Other nations change their currency regularly in an attempt to be socially relevant. Maynard-Knox Professor of Government and Law Frank Anechiarico states that, in contrast, the United States has had the same main figures on its paper currency since the 1920s, and even then only one or two people were different. Whether we choose to adopt the same principles and practices of routine change depends on what we view the purpose of historical figures on currency to be.

Anechiarico claims that this purpose is to “be a marker of what we consider to be socially and politically significant character traits and historical moments.” By those standards, he contends, Hamilton should absolutely not be taken off of our currency.

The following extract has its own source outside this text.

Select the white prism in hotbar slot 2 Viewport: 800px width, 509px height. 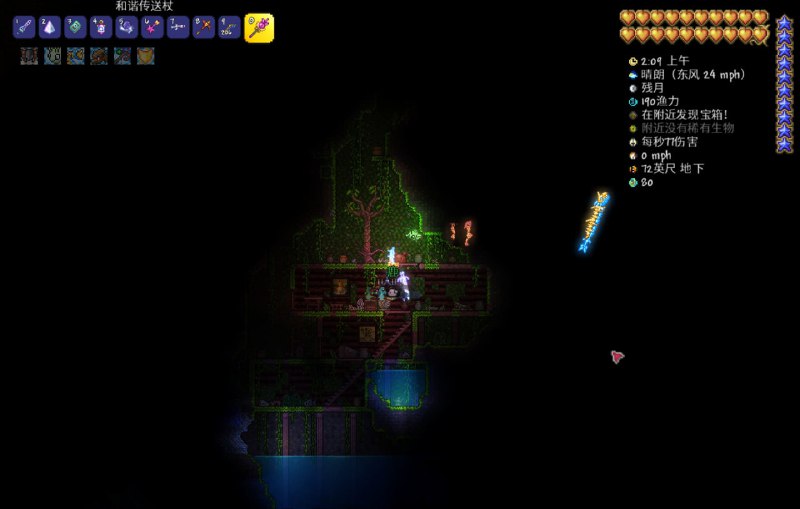pyautogui.click(x=49, y=27)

Many people are unaware of Hamilton’s “rags to riches” story. Contrary to popular belief, he was an immigrant, born in the Caribbean, and sponsored by his town to travel to the United States to study. As Winslow Professor of Classics Carl Rubino notes, Hamilton then became one of the country’s most skilled and egalitarian lawyers, founded the Bank of New York and the U.S.Coast Guard, hatched the ideas of implied powers and judicial review, and became the first secretary of the treasury. 

Hamilton was also a key figure in getting the Constitution ratified; Anechiarico notes that Hamilton “turned the tide in favor of the constitution” at the New York state convention. Rubino also points out that whereas other revolutionary leaders of  Hamilton’s time were slave-owners, such as Washington and Jefferson, Hamilton never owned slaves and was an avid abolitionist. 

Instead of taking Hamilton off of the $10 bill, Rubino suggests replacing Andrew Jackson on the $20 bill. Jackson does not embody current American ideals and was responsible for great atrocities in our history such as the Trail of Tears.  Anechiarico also suggested having one bill with all of our important historical figures, and leaving the other bills open for contemporary heroes. One final proposition is to start putting figures on both sides of currency, without removing anyone. 

Despite these suggestions, and the massive quantity of emails and letters Jack Lew has received, it appears that the decision will still be carried out. For those who feel strongly about this debate, the best way to get involved is to write to your Congress person or directly to Jack Lew.